A-MINOR FESTIVAL FÜR JAZZ UND IMPROVISIERTE MUSIK (Tag 1)

Preise
Nach der überaus geglückten Festivalpremiere im vergangenen Jahr geht das A-Minor Festival in eine zweite Runde. Das Tongeschlecht im Namen steht keineswegs für triste Stimmung, denn in Hallescher Mundart ist die Aussprache »Ey meine:r!« genauso eine freundliche Ansprache.
Das heißt also: Sechs Tage gemeinschaftlicher Jazzgenuß und freundschaftliche Laune an der Saale. Man darf etwa gespannt sein auf das Mia Dyberg Trio, das Halle Large Ensemble und TAU, um nur einige der Acts zu nennen. Darüber hinaus wird auch ein diverses Programm an weiteren Veranstaltungen angeboten: ein Film über die Jazzlegende Sun Ra, mehrere Workshops mit den Musiker:innen, ein Gesprächsabend über Klassismus im Jazz und einer über die Zukunft der Kulturlandschaft in Sachsen-Anhalt nach der Landtagswahl.

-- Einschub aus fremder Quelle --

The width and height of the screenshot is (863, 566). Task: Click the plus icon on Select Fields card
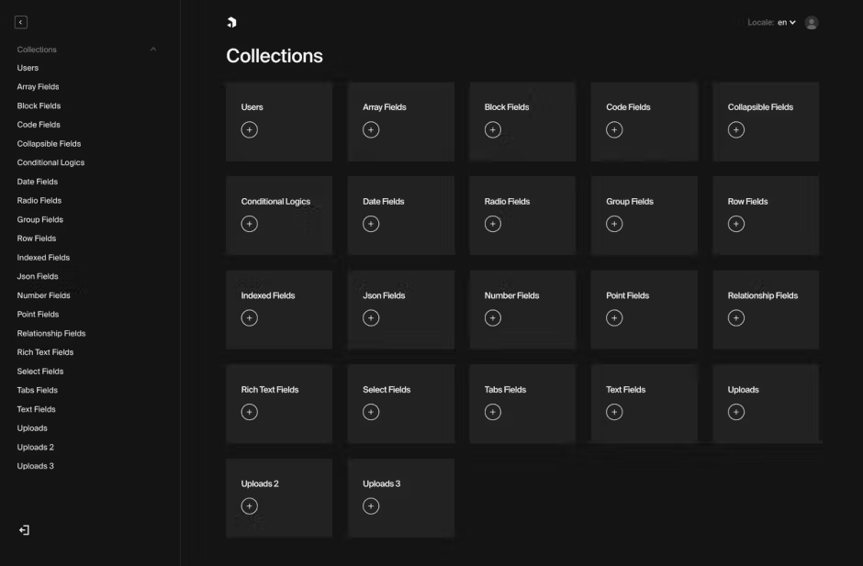(x=371, y=412)
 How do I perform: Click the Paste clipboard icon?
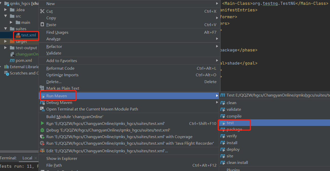[x=42, y=25]
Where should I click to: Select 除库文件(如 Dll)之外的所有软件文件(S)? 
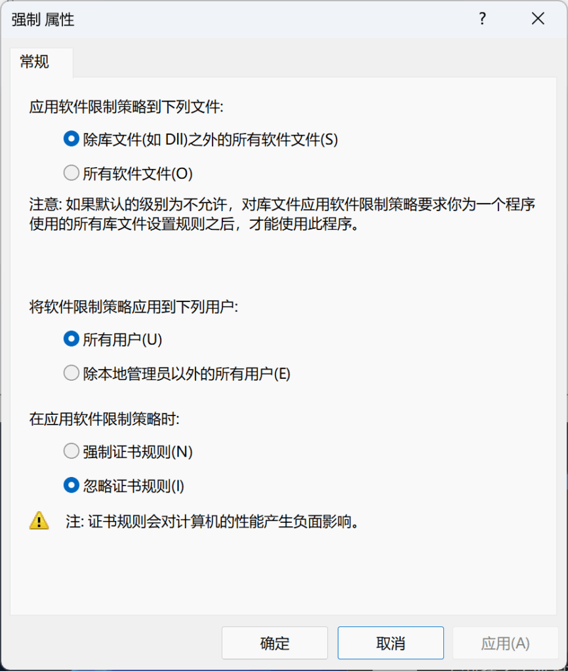(71, 138)
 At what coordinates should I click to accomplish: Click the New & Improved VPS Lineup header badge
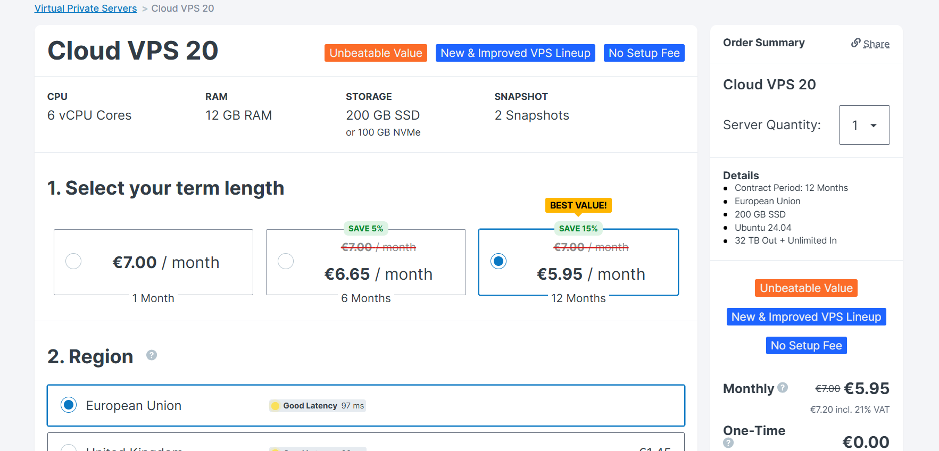click(515, 53)
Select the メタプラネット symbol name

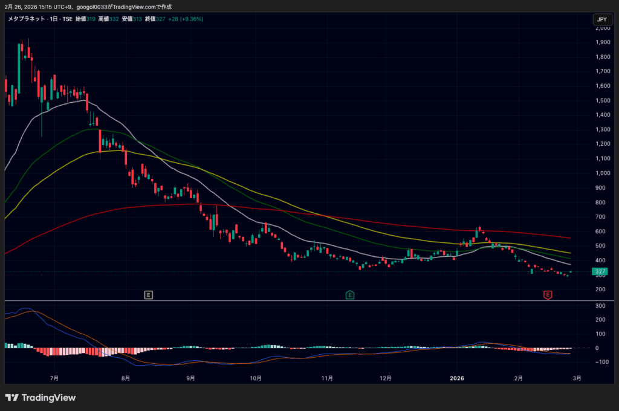coord(24,19)
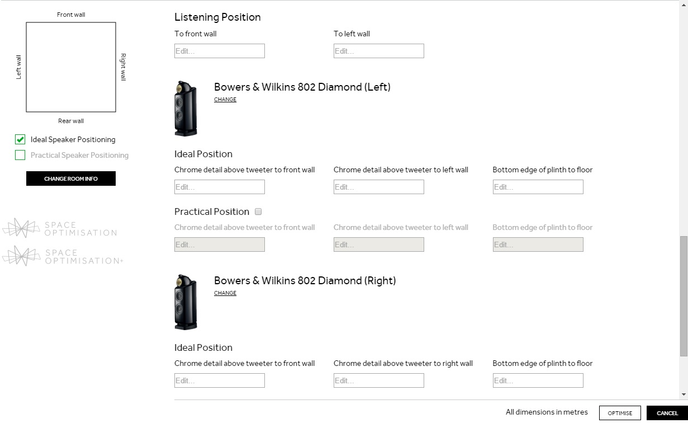Screen dimensions: 688x423
Task: Click the vertical page scrollbar thumb
Action: [x=684, y=295]

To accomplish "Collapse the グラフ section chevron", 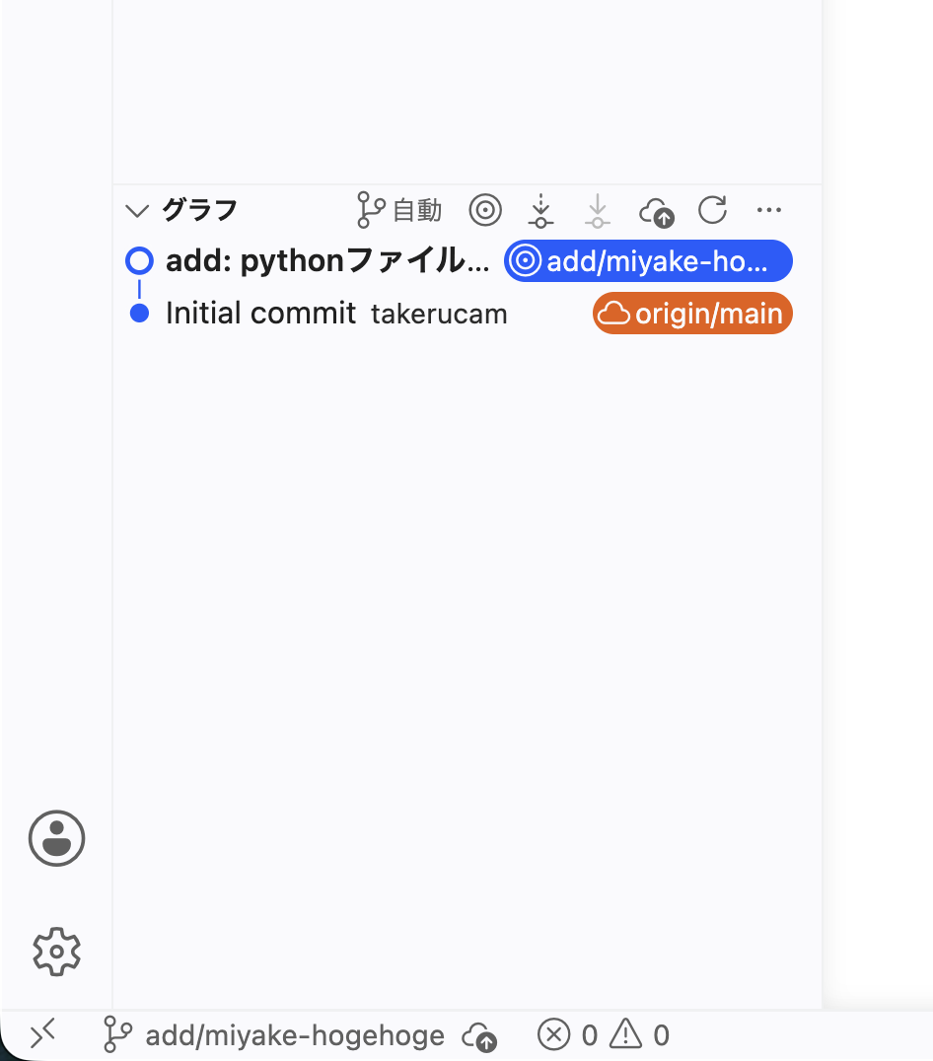I will (137, 210).
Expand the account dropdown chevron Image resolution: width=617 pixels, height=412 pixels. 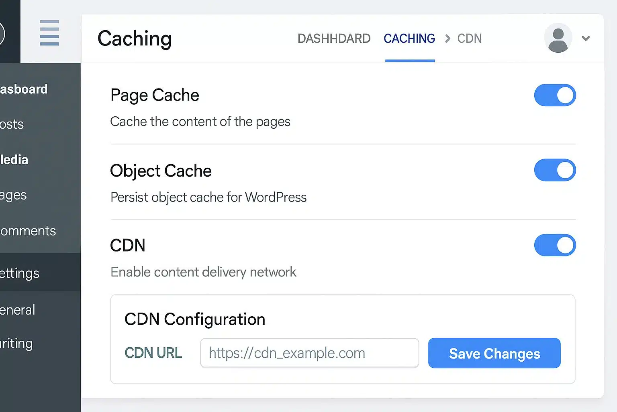[586, 39]
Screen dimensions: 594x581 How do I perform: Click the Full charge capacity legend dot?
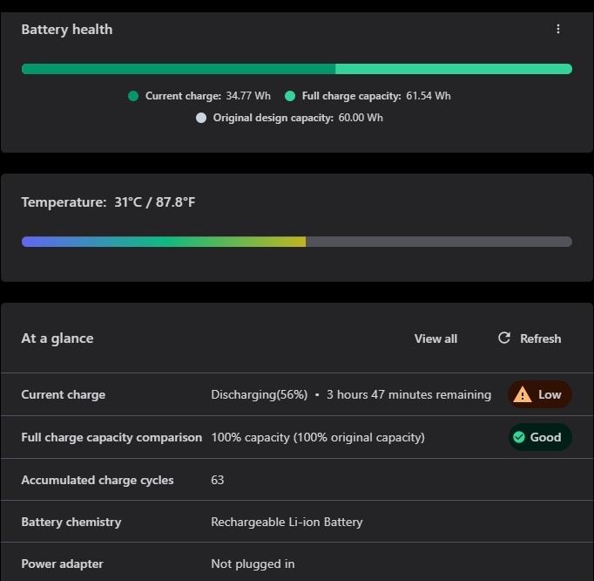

Ein Wesensmerkmal des Jazz ist laut Festivalankündigung: »die Offenheit für Einflüsse von Außen, die nicht als Bedrohung sondern als Bereicherung betrachtet werden und die dazu beitragen, die musikalische Vielfalt und den Raum der Möglichkeiten zu vergrößern«. Das gilt es besonders in dieser Gegenwart zu unterschreiben, beispielsweise mit einem Besuch des Festivals.